___ TESTO FORNITO

Il Collegio rimettente riferisce che, nell’ambito di un giudizio promosso da un lavoratore presso il Tribunale ordinario di Torre Annunziata per ottenere differenze retributive, anche a fronte della disponibilità espressa in sede di memoria difensiva dalla parte resistente, il giudice formulava all’udienza una proposta conciliativa dell’importo di euro 2.500,00 con compensazione delle spese, proposta che non era accettata dal ricorrente.

 

Espletata l’istruttoria, il Tribunale accoglieva la domanda per la somma di euro 900,00 e condannava il lavoratore al pagamento delle spese processuali in favore della parte datoriale. La sentenza di primo grado era appellata anche per il mancato riconoscimento delle spese, pur essendo lo stesso risultato vittorioso.

 

La Corte d’appello, nel sollevare le questioni di costituzionalità, evidenzia, in punto di rilevanza, che il vaglio di legittimità costituzionale dell’art. 91, primo comma, secondo periodo, cod. proc. civ., autonomamente e in combinato disposto con l’art. 420, primo comma, cod. proc. civ., è pregiudiziale alla propria decisione sulla corretta statuizione del Tribunale in ordine alle spese di lite.

______
___ DATI REGISTRATI

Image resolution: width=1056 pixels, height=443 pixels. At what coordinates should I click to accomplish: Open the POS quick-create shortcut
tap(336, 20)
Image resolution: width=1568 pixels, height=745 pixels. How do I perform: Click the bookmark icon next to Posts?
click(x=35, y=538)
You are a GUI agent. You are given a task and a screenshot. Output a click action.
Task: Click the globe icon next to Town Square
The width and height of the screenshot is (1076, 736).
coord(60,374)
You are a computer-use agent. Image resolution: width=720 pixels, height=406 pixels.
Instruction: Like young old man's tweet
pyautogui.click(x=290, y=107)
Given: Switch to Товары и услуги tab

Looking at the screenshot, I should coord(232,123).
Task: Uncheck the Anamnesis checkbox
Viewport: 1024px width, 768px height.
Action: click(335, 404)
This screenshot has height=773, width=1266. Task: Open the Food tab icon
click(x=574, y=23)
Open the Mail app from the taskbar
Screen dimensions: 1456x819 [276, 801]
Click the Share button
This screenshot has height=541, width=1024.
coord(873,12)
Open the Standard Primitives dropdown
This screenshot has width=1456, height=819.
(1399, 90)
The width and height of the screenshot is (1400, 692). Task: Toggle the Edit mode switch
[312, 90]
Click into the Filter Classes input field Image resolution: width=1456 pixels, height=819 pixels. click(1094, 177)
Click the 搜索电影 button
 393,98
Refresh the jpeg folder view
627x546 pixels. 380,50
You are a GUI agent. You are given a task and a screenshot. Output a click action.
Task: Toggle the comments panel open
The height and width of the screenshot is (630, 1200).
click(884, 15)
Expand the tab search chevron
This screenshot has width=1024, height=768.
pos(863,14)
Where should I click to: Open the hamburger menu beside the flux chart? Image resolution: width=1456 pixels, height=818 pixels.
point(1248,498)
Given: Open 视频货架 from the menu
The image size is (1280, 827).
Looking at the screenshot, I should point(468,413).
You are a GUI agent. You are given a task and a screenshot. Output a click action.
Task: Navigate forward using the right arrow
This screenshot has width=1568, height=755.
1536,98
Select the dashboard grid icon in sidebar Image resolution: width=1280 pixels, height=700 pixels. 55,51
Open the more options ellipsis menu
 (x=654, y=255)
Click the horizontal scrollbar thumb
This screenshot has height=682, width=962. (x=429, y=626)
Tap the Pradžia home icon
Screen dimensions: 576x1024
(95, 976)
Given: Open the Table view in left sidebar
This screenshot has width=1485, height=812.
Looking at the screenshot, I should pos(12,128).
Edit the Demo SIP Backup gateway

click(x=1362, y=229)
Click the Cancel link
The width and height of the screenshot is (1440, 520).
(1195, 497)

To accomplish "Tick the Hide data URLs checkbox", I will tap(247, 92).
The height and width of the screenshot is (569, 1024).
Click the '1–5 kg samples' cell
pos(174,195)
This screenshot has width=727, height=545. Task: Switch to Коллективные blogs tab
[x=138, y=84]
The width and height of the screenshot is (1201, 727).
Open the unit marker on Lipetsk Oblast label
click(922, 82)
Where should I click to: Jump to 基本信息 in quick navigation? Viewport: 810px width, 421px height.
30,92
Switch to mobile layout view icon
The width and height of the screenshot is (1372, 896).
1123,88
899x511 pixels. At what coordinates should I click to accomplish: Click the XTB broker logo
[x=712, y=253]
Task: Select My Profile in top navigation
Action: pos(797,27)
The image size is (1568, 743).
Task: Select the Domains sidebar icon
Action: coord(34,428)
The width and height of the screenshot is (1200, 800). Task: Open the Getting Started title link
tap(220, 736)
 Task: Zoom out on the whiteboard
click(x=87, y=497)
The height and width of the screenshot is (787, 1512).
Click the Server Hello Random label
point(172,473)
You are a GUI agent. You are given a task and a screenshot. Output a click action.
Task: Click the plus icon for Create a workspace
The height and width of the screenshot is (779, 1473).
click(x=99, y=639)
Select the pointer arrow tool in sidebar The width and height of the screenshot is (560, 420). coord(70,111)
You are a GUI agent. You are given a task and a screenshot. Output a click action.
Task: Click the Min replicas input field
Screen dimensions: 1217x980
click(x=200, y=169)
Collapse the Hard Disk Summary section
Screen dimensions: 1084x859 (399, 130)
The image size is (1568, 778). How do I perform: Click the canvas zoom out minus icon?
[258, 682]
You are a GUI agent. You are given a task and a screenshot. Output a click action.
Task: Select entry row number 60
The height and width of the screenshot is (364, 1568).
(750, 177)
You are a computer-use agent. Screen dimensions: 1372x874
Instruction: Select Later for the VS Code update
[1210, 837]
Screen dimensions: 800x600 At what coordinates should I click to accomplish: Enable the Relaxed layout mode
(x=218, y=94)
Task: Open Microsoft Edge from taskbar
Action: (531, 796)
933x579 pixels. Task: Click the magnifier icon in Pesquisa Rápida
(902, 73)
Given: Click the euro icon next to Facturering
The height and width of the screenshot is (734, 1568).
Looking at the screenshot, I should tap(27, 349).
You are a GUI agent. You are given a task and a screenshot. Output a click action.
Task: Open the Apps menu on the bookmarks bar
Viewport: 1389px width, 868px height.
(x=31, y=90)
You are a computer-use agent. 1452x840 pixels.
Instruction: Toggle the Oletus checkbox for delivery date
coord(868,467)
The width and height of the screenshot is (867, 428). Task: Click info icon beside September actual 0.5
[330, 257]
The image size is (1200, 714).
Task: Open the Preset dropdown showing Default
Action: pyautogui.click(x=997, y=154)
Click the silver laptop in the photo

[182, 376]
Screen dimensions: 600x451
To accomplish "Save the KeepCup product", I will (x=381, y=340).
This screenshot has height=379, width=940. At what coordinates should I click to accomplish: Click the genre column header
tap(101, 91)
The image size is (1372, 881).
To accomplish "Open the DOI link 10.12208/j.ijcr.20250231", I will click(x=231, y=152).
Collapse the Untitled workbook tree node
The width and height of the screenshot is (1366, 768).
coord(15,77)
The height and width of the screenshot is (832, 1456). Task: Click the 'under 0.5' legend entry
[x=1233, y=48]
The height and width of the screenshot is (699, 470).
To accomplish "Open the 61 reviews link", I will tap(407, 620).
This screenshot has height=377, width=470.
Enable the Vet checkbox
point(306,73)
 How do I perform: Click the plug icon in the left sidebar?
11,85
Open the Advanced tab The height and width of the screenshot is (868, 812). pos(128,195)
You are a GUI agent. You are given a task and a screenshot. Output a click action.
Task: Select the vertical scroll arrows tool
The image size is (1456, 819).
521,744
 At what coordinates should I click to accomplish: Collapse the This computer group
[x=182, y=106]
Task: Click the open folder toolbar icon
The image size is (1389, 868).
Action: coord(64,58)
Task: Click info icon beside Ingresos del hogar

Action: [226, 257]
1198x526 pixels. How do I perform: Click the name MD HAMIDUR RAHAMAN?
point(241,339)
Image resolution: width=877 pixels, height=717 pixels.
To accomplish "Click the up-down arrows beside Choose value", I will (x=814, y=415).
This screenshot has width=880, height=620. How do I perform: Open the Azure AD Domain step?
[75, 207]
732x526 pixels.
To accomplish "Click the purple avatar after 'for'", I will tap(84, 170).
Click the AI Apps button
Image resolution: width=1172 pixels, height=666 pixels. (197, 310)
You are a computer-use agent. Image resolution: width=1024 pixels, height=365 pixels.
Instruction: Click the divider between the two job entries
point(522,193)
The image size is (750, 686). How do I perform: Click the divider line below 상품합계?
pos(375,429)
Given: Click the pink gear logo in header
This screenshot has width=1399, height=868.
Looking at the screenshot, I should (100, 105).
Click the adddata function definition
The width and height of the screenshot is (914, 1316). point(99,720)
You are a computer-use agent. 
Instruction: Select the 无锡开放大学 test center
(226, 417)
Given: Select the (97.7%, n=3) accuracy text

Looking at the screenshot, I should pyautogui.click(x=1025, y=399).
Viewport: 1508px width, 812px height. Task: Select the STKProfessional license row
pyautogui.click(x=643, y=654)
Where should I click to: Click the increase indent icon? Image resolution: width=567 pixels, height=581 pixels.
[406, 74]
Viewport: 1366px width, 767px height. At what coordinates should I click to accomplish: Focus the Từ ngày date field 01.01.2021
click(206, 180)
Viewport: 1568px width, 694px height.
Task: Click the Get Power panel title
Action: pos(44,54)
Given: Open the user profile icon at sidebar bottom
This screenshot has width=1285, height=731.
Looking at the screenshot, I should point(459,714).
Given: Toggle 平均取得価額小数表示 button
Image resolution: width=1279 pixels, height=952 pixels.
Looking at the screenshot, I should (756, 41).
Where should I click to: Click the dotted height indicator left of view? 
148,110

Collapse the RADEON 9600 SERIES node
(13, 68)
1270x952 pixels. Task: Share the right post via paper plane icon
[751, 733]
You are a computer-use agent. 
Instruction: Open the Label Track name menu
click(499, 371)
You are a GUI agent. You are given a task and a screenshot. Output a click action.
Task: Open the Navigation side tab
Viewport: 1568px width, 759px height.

______

(QUESITI E COMPITI)
[1] Rispondi in base al brano sulla causa di lavoro:
(a) Di quale importo era la proposta conciliativa formulata dal giudice all'udienza?
(b) Per quale somma il Tribunale ha accolto la domanda?
(c) Quale organo ha sollevato le questioni di costituzionalità?
[2] Modifica il brano sulla causa di lavoro nel tratto che inizia con "Il Collegio rimettente" e termina con "stesso risultato vittorioso.": riscrivilo sostituendo "lavoratore" con "dipendente".
Le righe sono materiale a sé e non fanno parte del brano.

(SOLUZIONI DEI QUESITI)
[1]
(a) Euro 2.500,00, con compensazione delle spese.
(b) Euro 900,00.
(c) La Corte d'appello.

[2]
Il Collegio rimettente riferisce che, nell’ambito di un giudizio promosso da un dipendente presso il Tribunale ordinario di Torre Annunziata per ottenere differenze retributive, anche a fronte della disponibilità espressa in sede di memoria difensiva dalla parte resistente, il giudice formulava all’udienza una proposta conciliativa dell’importo di euro 2.500,00 con compensazione delle spese, proposta che non era accettata dal ricorrente.

 

Espletata l’istruttoria, il Tribunale accoglieva la domanda per la somma di euro 900,00 e condannava il dipendente al pagamento delle spese processuali in favore della parte datoriale. La sentenza di primo grado era appellata anche per il mancato riconoscimento delle spese, pur essendo lo stesso risultato vittorioso.